**Goal of the exercise**
Give back the material below word for word, starting at the line containing "Locate an element on the screen." and ending at the line containing "x-tick-label: 4 is", with both of those lines included. Leave the pictures out.

Saved entries
....
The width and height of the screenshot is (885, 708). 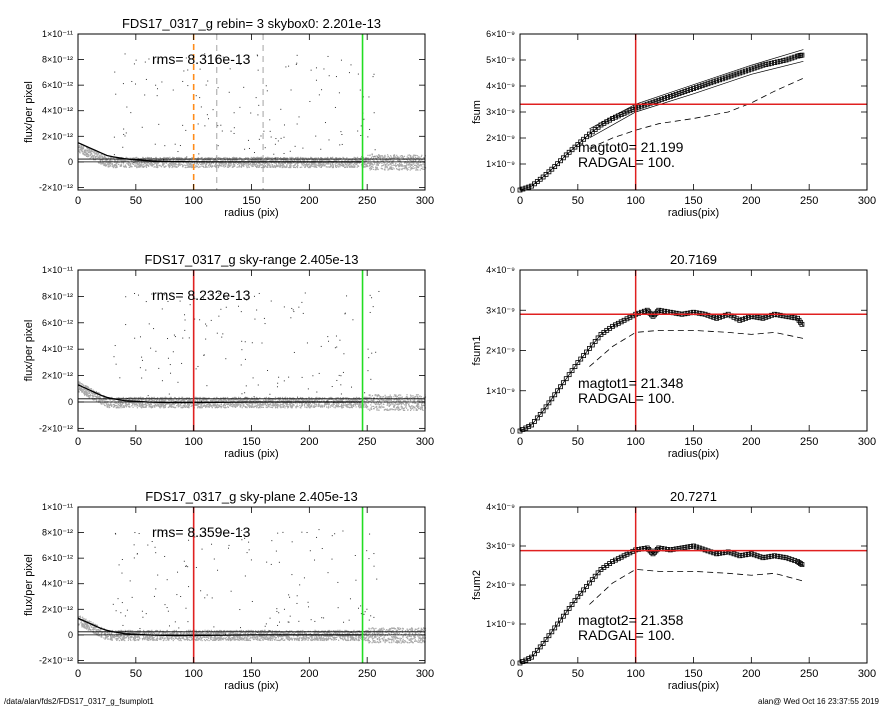 I want to click on y-tick-label: 1×10⁻⁹, so click(x=500, y=164).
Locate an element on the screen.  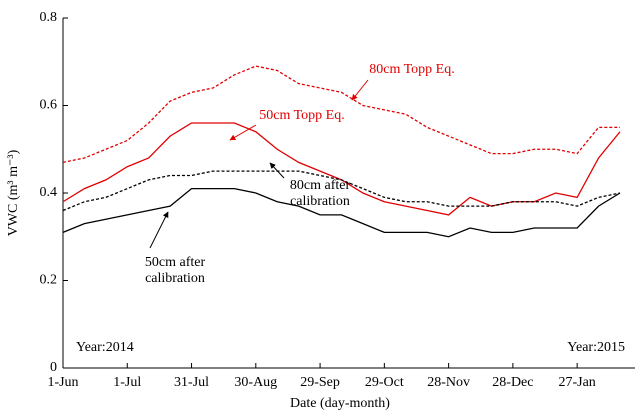
y-tick-label: 0.4 is located at coordinates (49, 192).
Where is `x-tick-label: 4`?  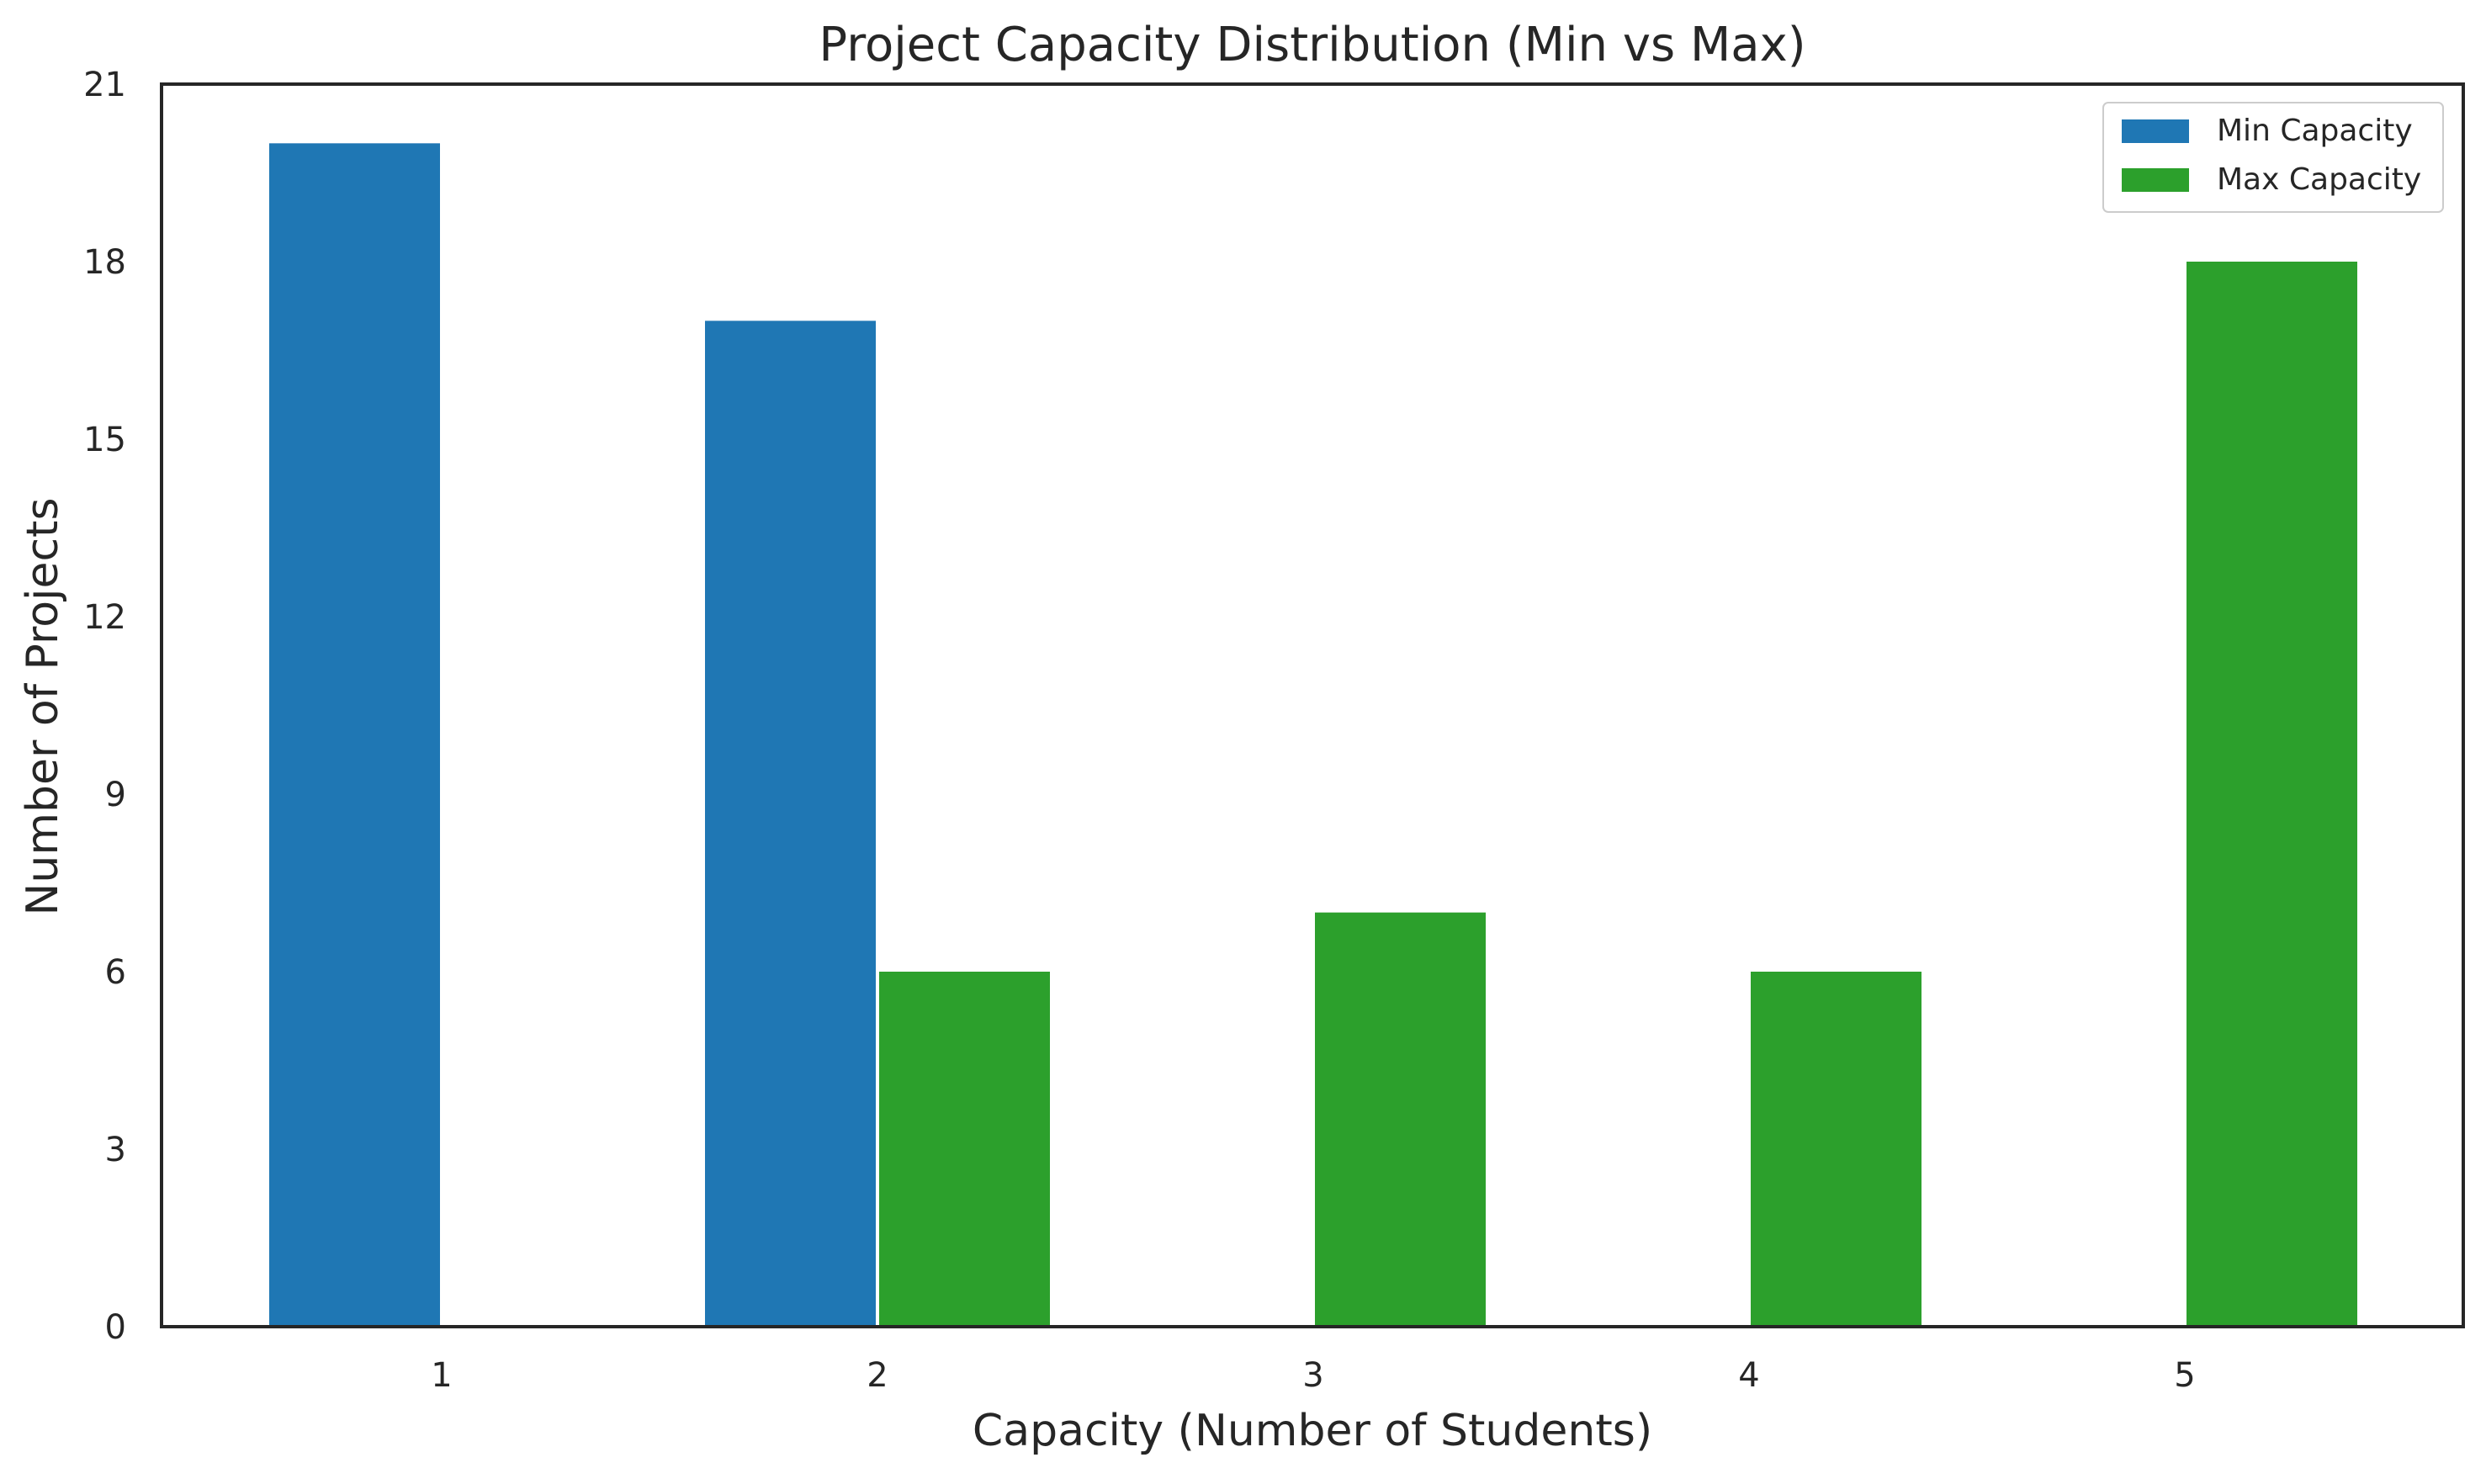
x-tick-label: 4 is located at coordinates (1748, 1376).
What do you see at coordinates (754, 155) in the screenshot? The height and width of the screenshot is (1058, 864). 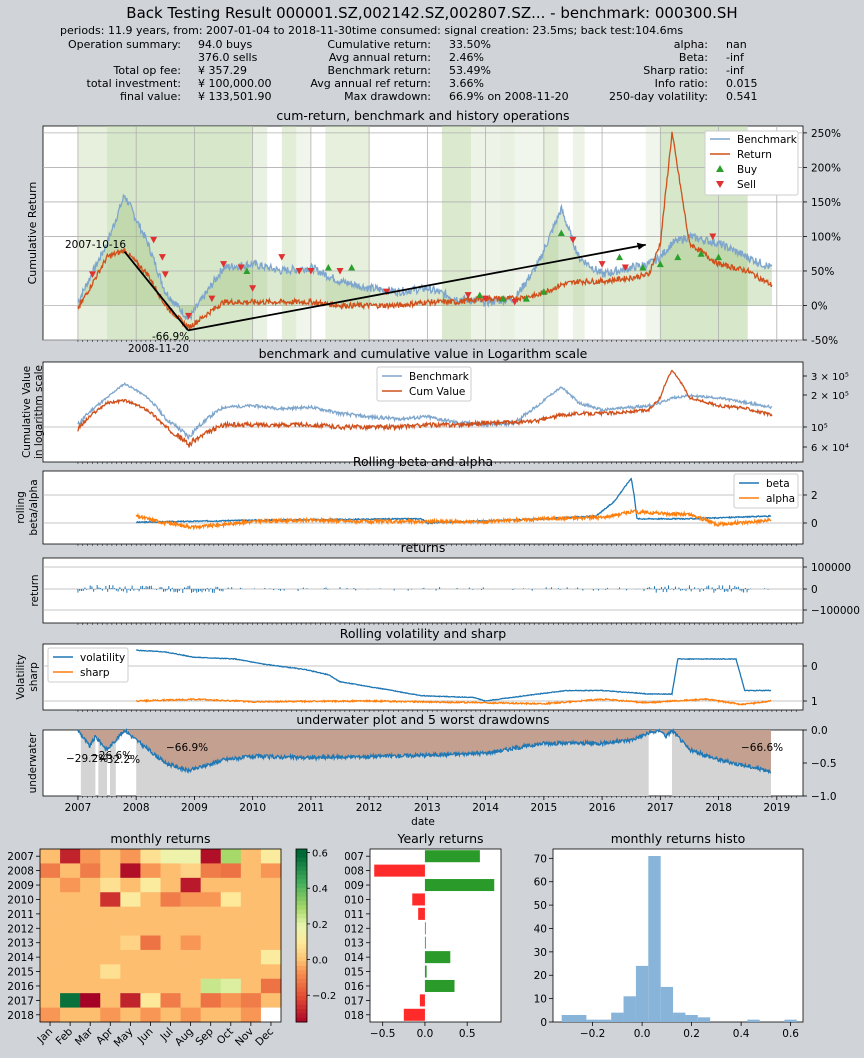 I see `legend-return: Return` at bounding box center [754, 155].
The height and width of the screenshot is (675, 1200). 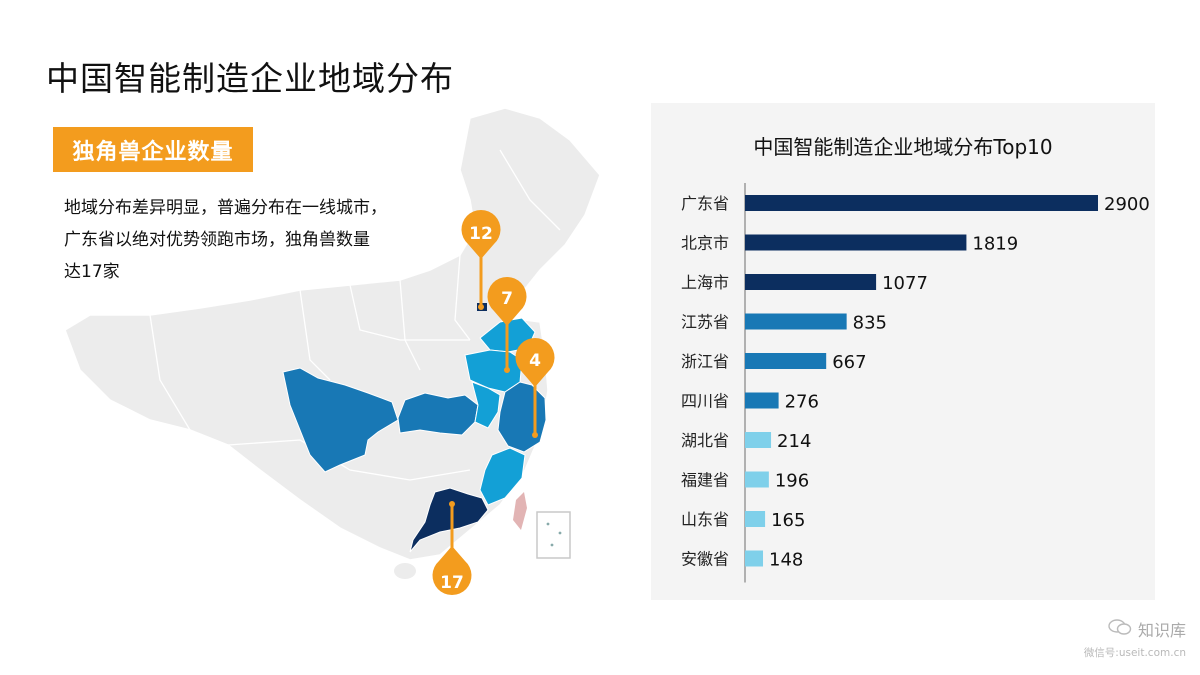 I want to click on pin-label-beijing: 12, so click(x=481, y=234).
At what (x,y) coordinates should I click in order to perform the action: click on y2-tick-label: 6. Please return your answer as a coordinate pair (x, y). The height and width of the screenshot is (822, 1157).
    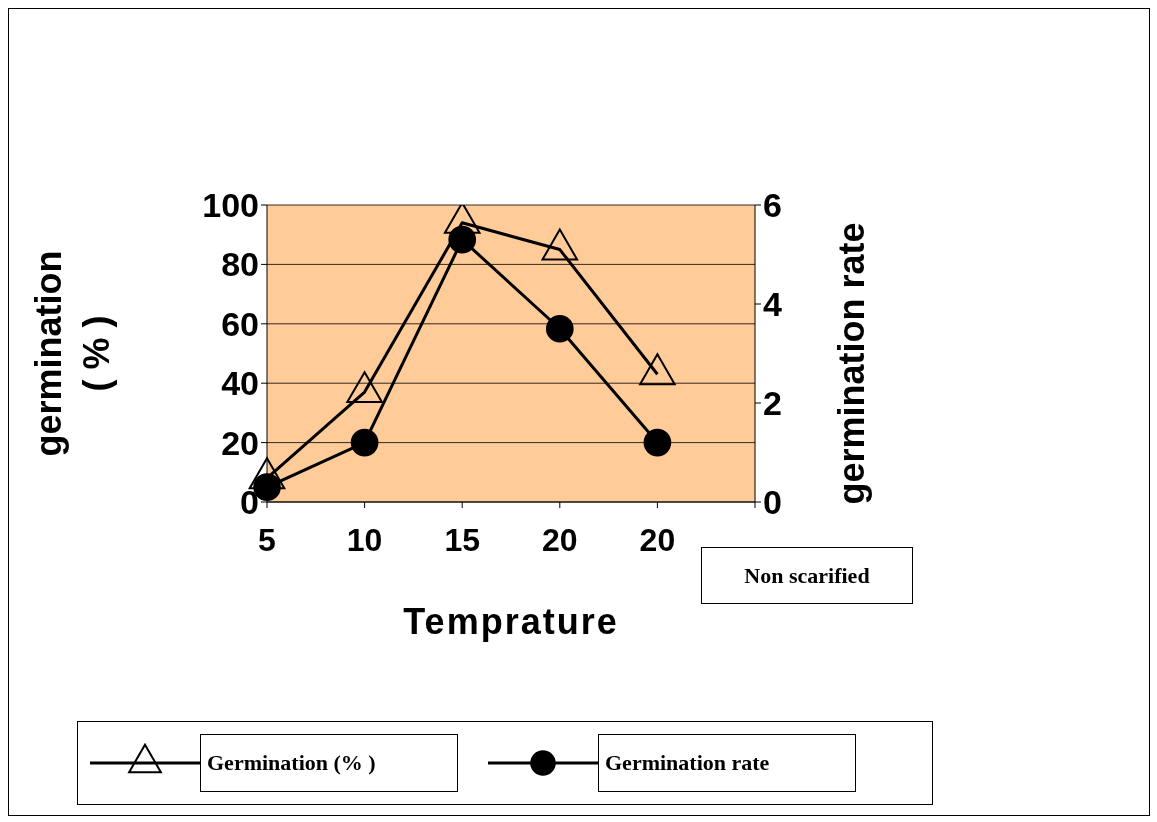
....
**Your response**
Locate an element on the screen.  
y-tick-label: 0.4 is located at coordinates (49, 192).
Where is `x-tick-label: 4`?  
x-tick-label: 4 is located at coordinates (1748, 1376).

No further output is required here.